• **WORK TO BE COMPLETED**:
The reader should set down exactly the lines from the one containing "603x1342 pixels." through the last line of the material, omitting every picture.

• **SUPPLIED MATERIAL**:

········

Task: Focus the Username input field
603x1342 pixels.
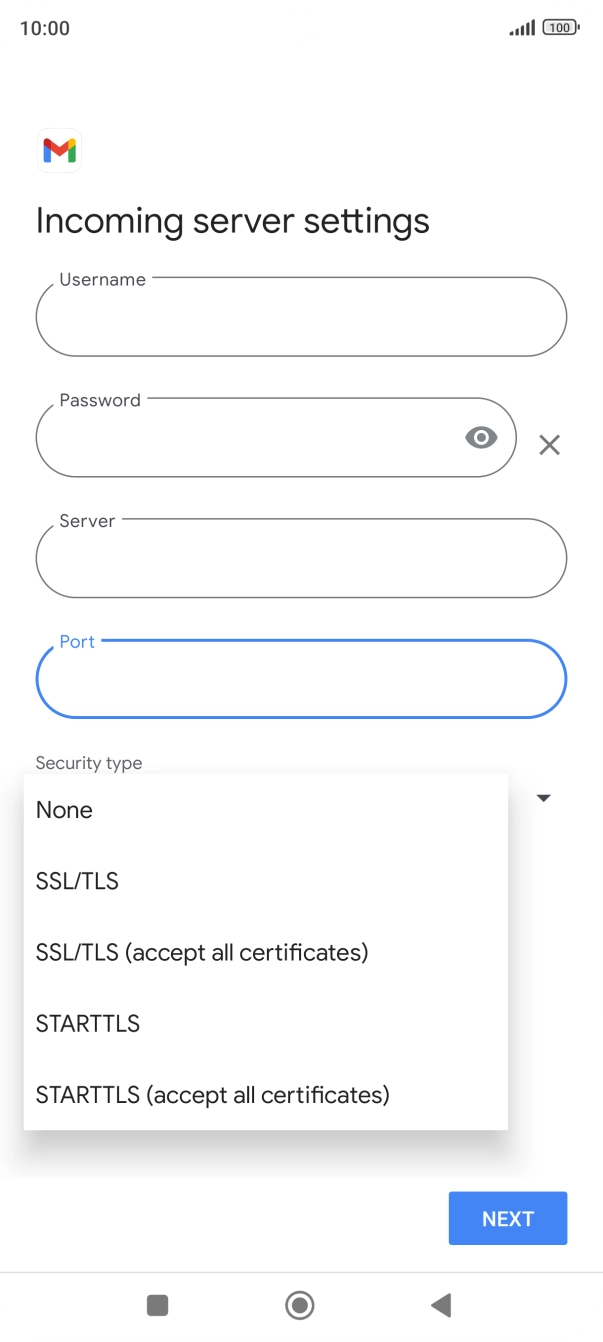Action: click(300, 318)
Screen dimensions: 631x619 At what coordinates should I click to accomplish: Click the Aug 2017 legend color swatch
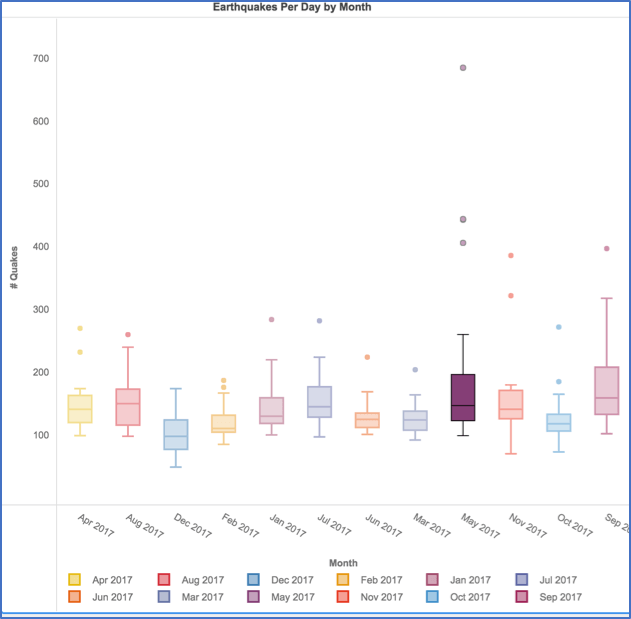tap(165, 580)
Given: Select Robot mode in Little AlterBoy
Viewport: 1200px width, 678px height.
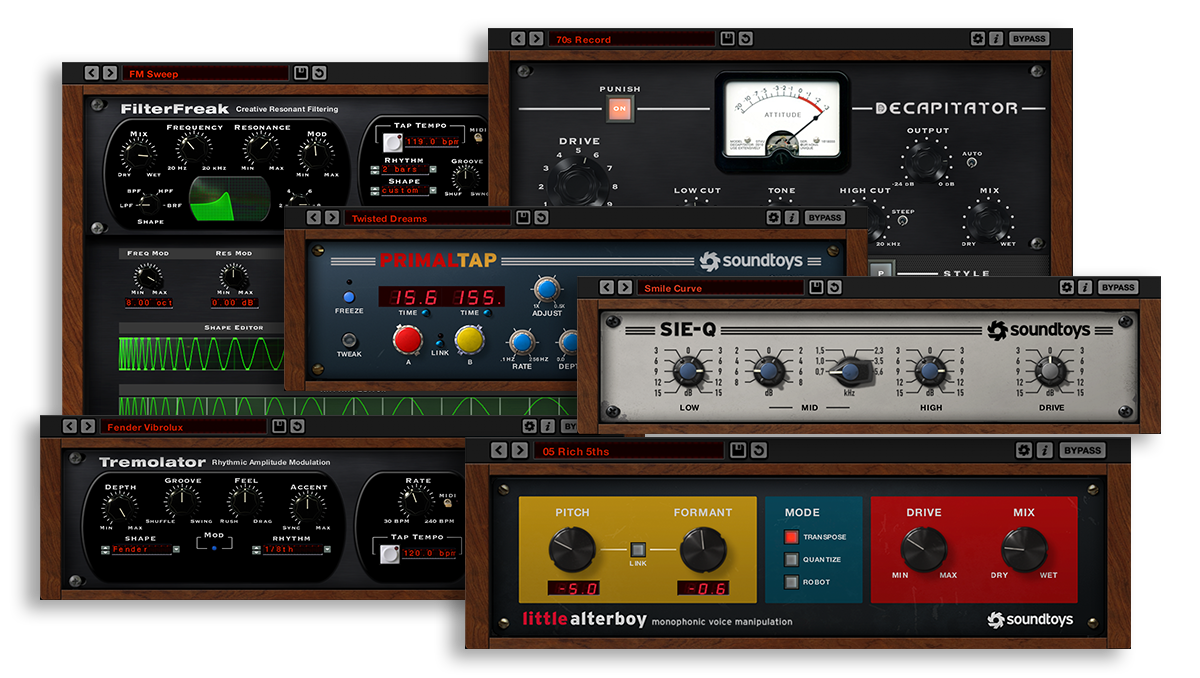Looking at the screenshot, I should pos(791,582).
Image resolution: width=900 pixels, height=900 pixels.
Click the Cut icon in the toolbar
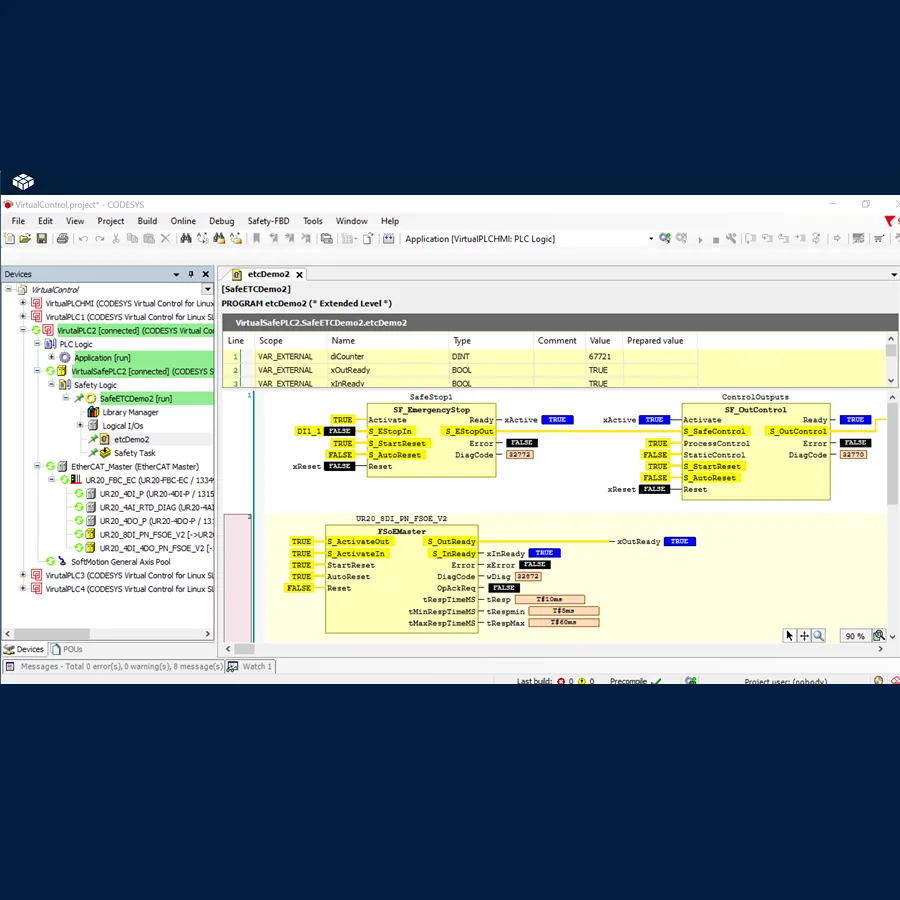115,238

········

• **EXERCISE OUTPUT**:
603x1342 pixels.
Action: click(300, 318)
Screen dimensions: 631x619 At what coordinates should I click to accomplish: Click the Aug 2017 legend color swatch
tap(165, 580)
Given: Select Robot mode in Little AlterBoy
Viewport: 1200px width, 678px height.
Looking at the screenshot, I should pos(791,582).
Image resolution: width=900 pixels, height=900 pixels.
Click the Cut icon in the toolbar
115,238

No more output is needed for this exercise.